Adorava acordar antes dele e observá-lo dormir ou apenas ficar ouvindo o ritmo compassado de sua respiração. Toda vez que fazia isso sentia todo o amor que tinha por ele expandir seu coração, tomando conta de todo o seu ser.
Eles tinham uma relação especial, era o amor verdadeiro em sua forma mais pura e simples, mas ao mesmo tempo, totalmente complexo. Compartilhavam muito mais que uma casa e uma cama; compartilhavam uma vida, cada momento era especial e único. Como ficar abraçados no sofá assistindo um filme, passear no parque e sentar sob a árvore “deles”, onde Gil havia esculpido seus nomes em um coração, olhar as estrelas, dançar ou o simples fato de prepararem um sanduíche juntos.

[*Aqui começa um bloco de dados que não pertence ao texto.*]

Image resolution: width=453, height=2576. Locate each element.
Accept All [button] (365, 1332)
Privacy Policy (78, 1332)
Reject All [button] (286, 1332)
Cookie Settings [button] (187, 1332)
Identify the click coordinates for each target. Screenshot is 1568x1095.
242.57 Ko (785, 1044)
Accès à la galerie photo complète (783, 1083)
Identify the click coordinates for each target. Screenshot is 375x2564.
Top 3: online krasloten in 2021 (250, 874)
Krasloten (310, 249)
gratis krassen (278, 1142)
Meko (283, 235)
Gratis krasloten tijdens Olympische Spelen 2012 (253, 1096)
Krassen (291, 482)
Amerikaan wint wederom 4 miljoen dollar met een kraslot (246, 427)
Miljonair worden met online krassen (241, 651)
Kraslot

Sara aproveitava cada minuto desses momentos com ele, que era sempre atencioso, carinhoso, gentil, cavalheiro. Sempre pensando nela em primeiro lugar. E quando faziam amor era mágico, envolvente, excitante, ardente, ele a transportava para além desse mundo. Gil se mexeu tirando-a de suas divagações.
– Já está acordada, querida?
– Sim e está na hora de seu remédio, eu vou buscá-lo.
Ela apertou-a em seus braços por um minuto e beijou seu pescoço, depois a soltou. Sara foi até a cozinha e voltou um instante depois com um copo de água e um frasco de remédios. Entregou a ele e sentou ao seu lado na cama. Grissom tomou o comprimido e largou o copo no criado mudo. Encarou seu olhar sorrindo.
– Como se sente? – perguntou Sara.
– Estou bem melhor agora – segurou a mão dela. – Sara... obrigado.
– Não precisa agradecer....
– Mas eu quero. Não só por cuidar de mim hoje, mas por todo o resto também. Por me amar, por me esperar, por me dar uma vida. Quero que saiba que você é a pessoa mais importante da minha vida, nunca se esqueça disso.
Sara tinha lágrimas nos olhos e o abraçou com força, depois beijou seus lábios com paixão, murmurando o quanto o amava. Grissom deitou-a sob ele, pressionando seu quadril com o dele, fazendo-a sentir sua excitação.
– Agora eu vou cuidar de você – ele disse.
– Tem certeza que está bem para...
Ele não a deixou terminar, esmagou seus lábios em um beijo ardente e começou a despi-la. Naquele momento sua única certeza era que precisava de sua dose diária de um remédio que curava tudo nele e esse remédio chamava-se Sara Sidle.